# Retirement in Gandia



## Jean1952 (Nov 12, 2013)

My husband and I are going to retire in the Valencia area. I have been looking at properties on the internet and we like Valencia but have also had an interest in Gandia. We will not be buying a car and would be dependent on the public transportation system. Can anyone give me some insight to that area? Also, any good estate agents would be appreciated. Thanks


----------



## Lolito (Aug 25, 2012)

Gandia has a good transport link around Gandia pueblo and Gandia Playa.
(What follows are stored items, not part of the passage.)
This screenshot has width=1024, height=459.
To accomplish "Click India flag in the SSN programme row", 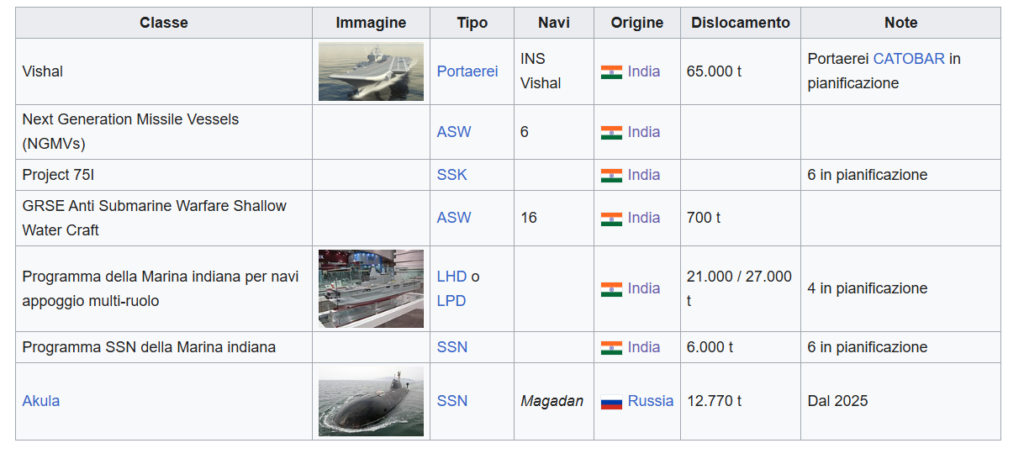I will [x=611, y=347].
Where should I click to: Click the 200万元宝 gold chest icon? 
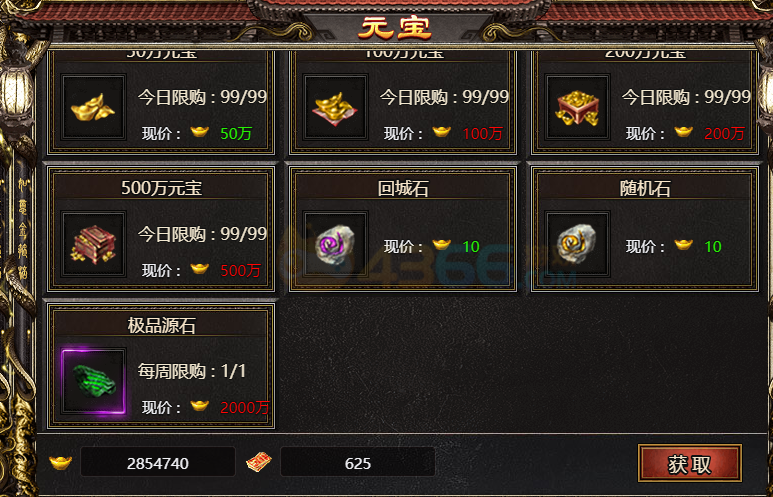pos(577,107)
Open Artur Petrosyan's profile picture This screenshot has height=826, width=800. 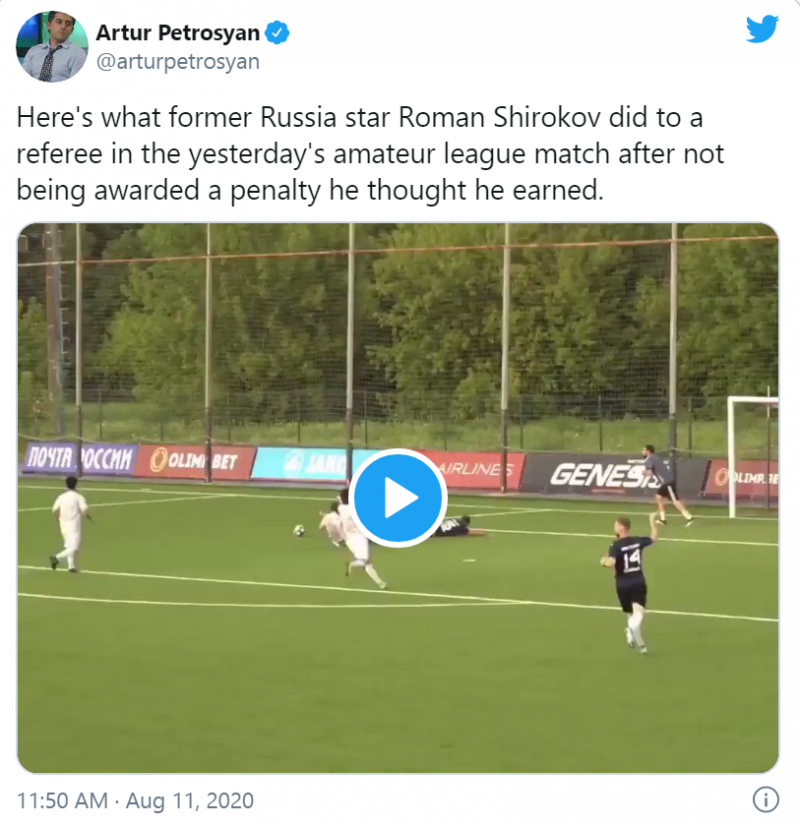(x=52, y=46)
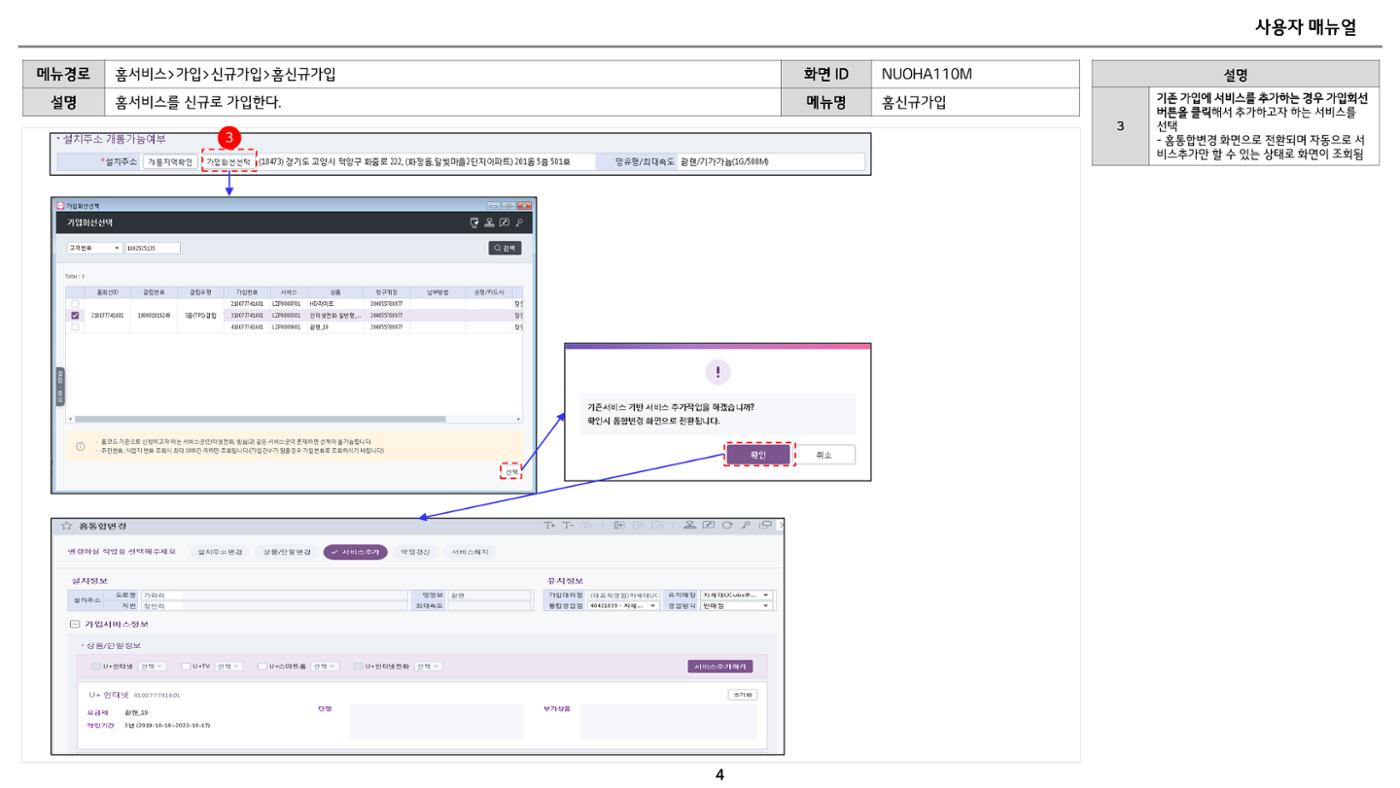Click the monitor icon in 가입회선선택 header
Viewport: 1400px width, 788px height.
point(475,222)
There are also buses to the villages around Gandia like (Bellreguard, Palmera, Comtessa, Miramar, Daimus, Piles, Oliva, Pego and Villalonga), but the frequency is really bad, you might have around 5 to 8 buses per day. Although if you like walking, you can walk all around Gandia easily, is it not too big.

Estate Agents in Gandia, I know a few, but don't remember their names. You can google for 'Agencias Inmobiliarias en Gandia' and I am sure you'll have a few.


----------



## VFR (Dec 23, 2009)

Jean1952 said:


> My husband and I are going to retire in the Valencia area. I have been looking at properties on the internet and we like Valencia but have also had an interest in Gandia. We will not be buying a car and would be dependent on the public transportation system. Can anyone give me some insight to that area? Also, any good estate agents would be appreciated. Thanks


In that case it may pay you to also take a peek at Xativa as it has a main line rail station.


----------



## caromac (Nov 16, 2008)

Gandia is at the end of the train line from Valencia Nord, About fifty minutes journey, every hour and more often during fiestas.
The port and beach are lovely as is the town famed for housing the Borjas summer palace.
We are inland a little from there and it is our nearest 'shopping'
I would definitely make a point of visiting, you will not be disappointed.


----------



## Lolito (Aug 25, 2012)

Trains to/from Gandia to/from Valencia are every 30 mins. It takes between 56 and 1.02 depending on the trains and whether they stop at Romany or not. (Used them for a very long time!)


----------



## caromac (Nov 16, 2008)

Lolito said:


> Trains to/from Gandia to/from Valencia are every 30 mins. It takes between 56 and 1.02 depending on the trains and whether they stop at Romany or not. (Used them for a very long time!)


Wow that is even better. 

Also forgot to mention they are clean, on time and guarded - don' t see many people with feet on seats dirtying them up for the next passengers!


----------



## Lolito (Aug 25, 2012)

They are now talking about reisntating the line between Gandia and Denia, which means you could go to Benidorm and Alicante using it, there was a train serving this before, but it died many years ago.


----------



## marina90 (Mar 2, 2018)

Hello. We are a couple in our late sixties and early seventies looking to research Gandia as a possible retirement home.

At present we live in Galicia, northern Spain and although we love it we would like to be near family down south if we can. We are looking for a house with a finca near friendly English ex pats. Is that possible? We do not want to live in Gandia itself but prefer rural but not isolated. Any suggestions as to places or small urbanisations gratefully appreciated. Maria


----------



## sat (Jul 20, 2008)

marina90 said:


> Hello. We are a couple in our late sixties and early seventies looking to research Gandia as a possible retirement home.
> 
> At present we live in Galicia, northern Spain and although we love it we would like to be near family down south if we can. We are looking for a house with a finca near friendly English ex pats. Is that possible? We do not want to live in Gandia itself but prefer rural but not isolated. Any suggestions as to places or small urbanisations gratefully appreciated. Maria


Plenty of rural areas around Gandia, Marxuquera, Villalonga, for example, with a few expats (cannot vouch for the friendly part!).


----------



## Megsmum (Sep 9, 2012)

marina90 said:


> Hello. We are a couple in our late sixties and early seventies looking to research Gandia as a possible retirement home.
> 
> At present we live in Galicia, northern Spain and although we love it we would like to be near family down south if we can. We are looking for a house with a finca near friendly English ex pats. Is that possible? We do not want to live in Gandia itself but prefer rural but not isolated. Any suggestions as to places or small urbanisations gratefully appreciated. Maria


Ah beautiful Galicia... we live below you in Extremadura, good luck 👍


----------